> Exercise goal:
Output nothing except the lines from the one containing "At what coordinates" through the final line of the data, both included, typed exactly, minus the pictures.

> Given entries:
◆ ◆ ◆ ◆ ◆ ◆ ◆

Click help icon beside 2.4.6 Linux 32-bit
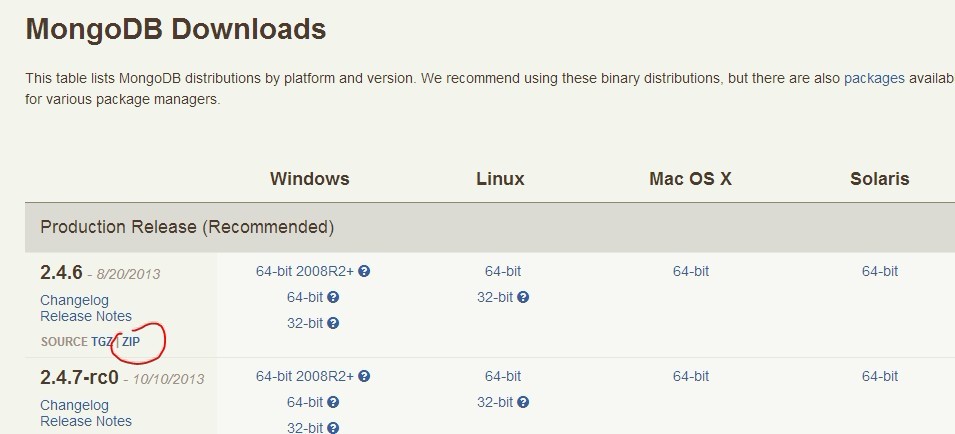The image size is (955, 434). 523,297
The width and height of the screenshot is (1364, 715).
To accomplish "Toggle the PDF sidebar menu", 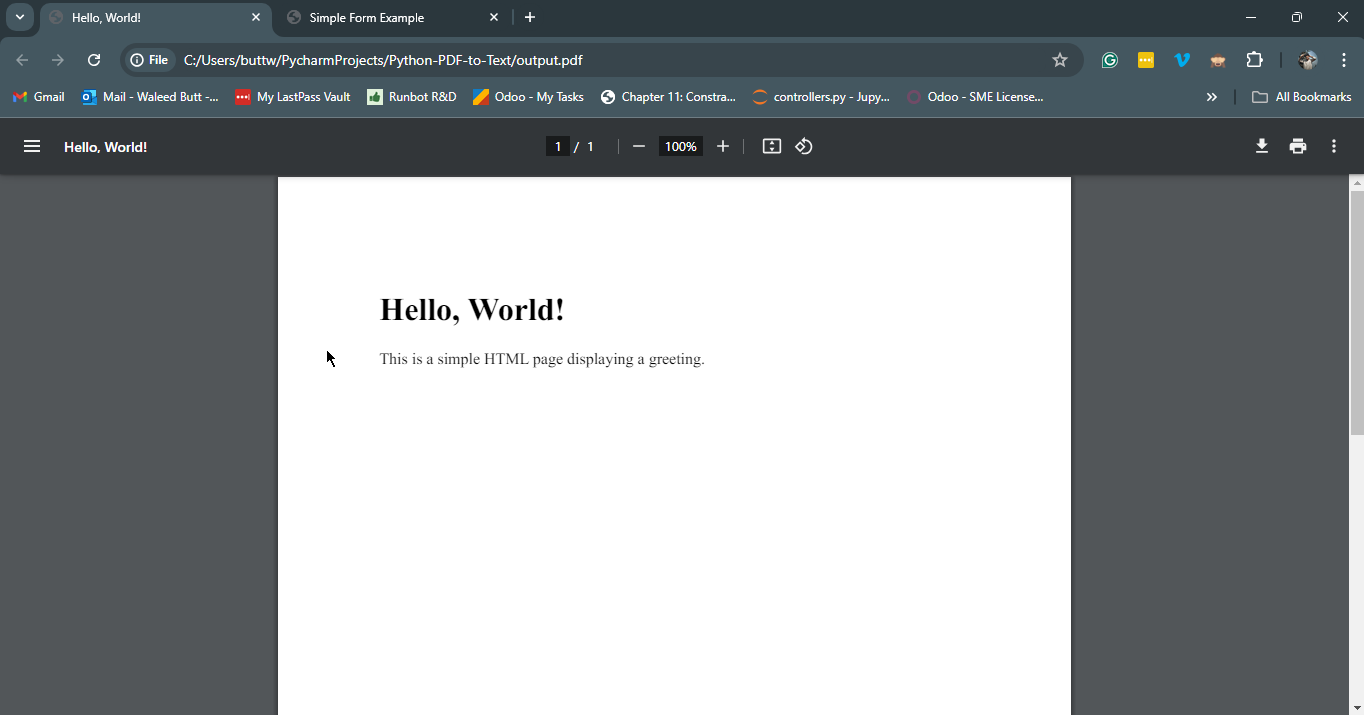I will (32, 147).
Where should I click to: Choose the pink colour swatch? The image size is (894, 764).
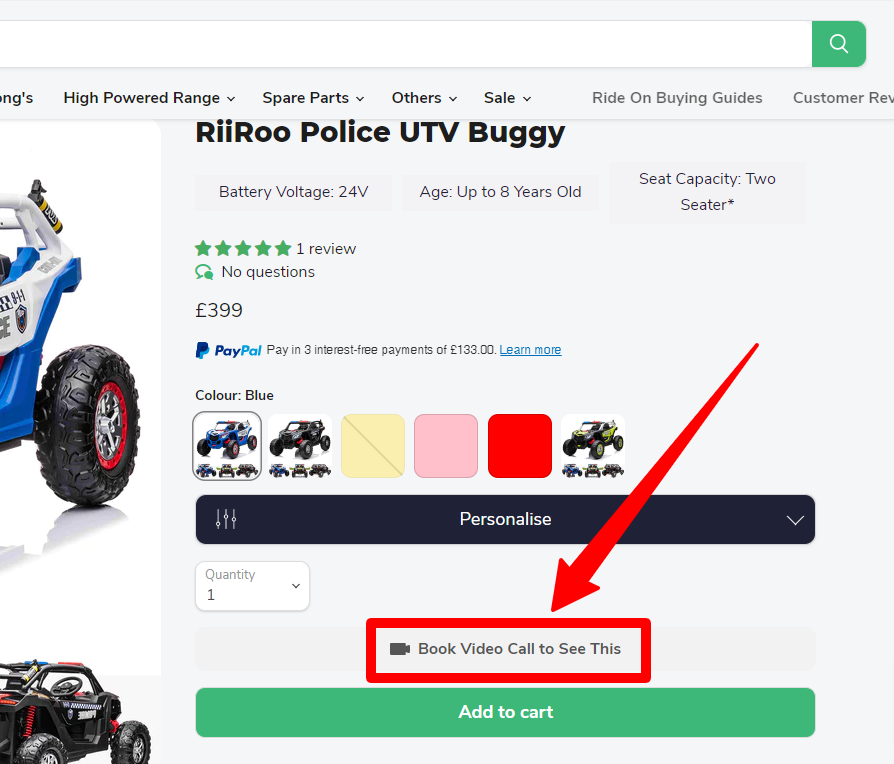coord(446,446)

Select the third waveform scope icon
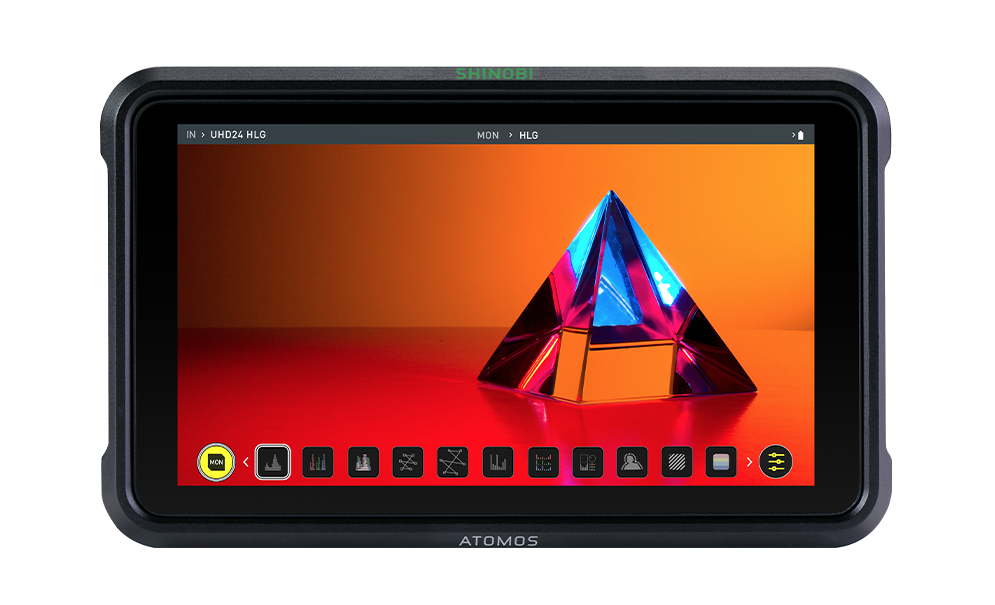point(363,462)
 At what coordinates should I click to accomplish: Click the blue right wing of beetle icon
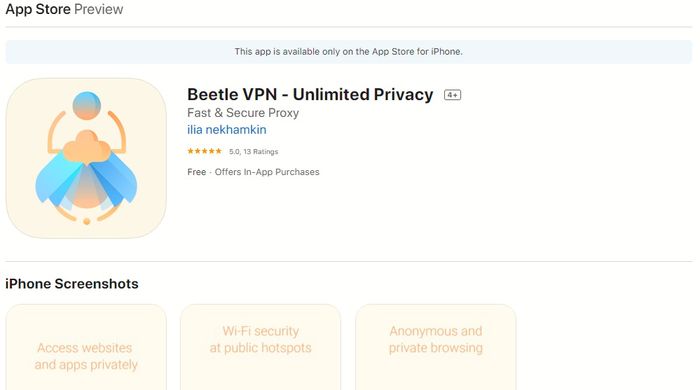click(x=115, y=179)
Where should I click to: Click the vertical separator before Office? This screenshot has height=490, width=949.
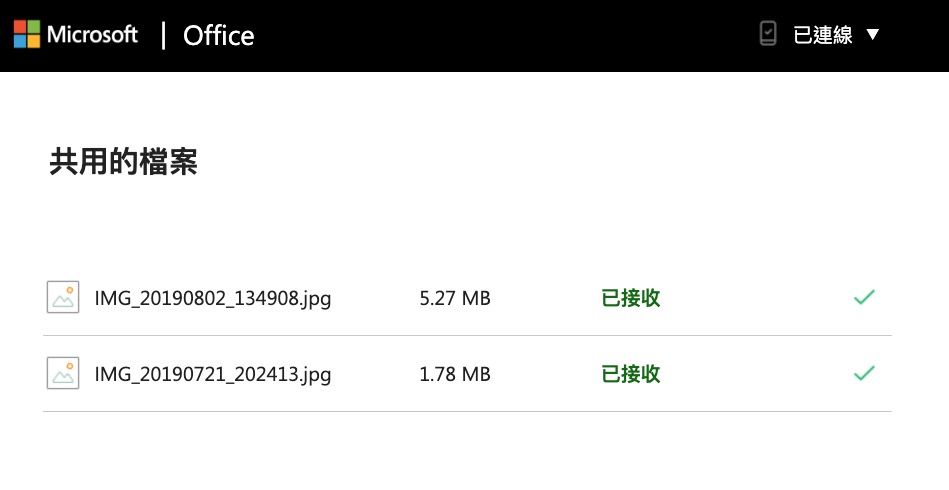163,35
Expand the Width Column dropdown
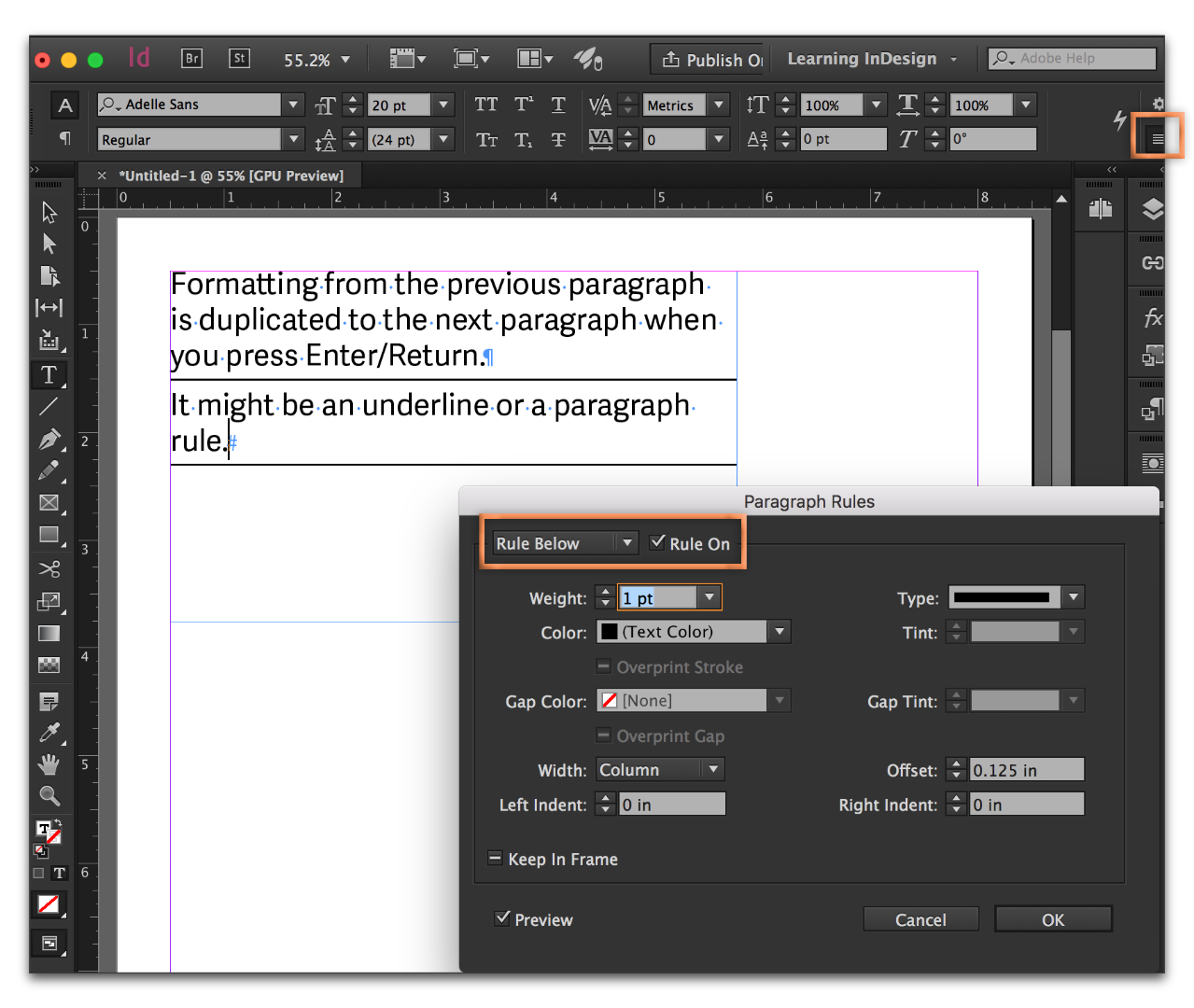 659,770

◆ ◆ ◆ ◆ ◆ ◆ ◆

> Solution to the exercise:
 At what coordinates should I click to accomplish: Click the blue right wing of beetle icon
click(x=115, y=179)
Where should I click to: Click the vertical separator before Office? This screenshot has height=490, width=949.
163,35
Expand the Width Column dropdown
 659,770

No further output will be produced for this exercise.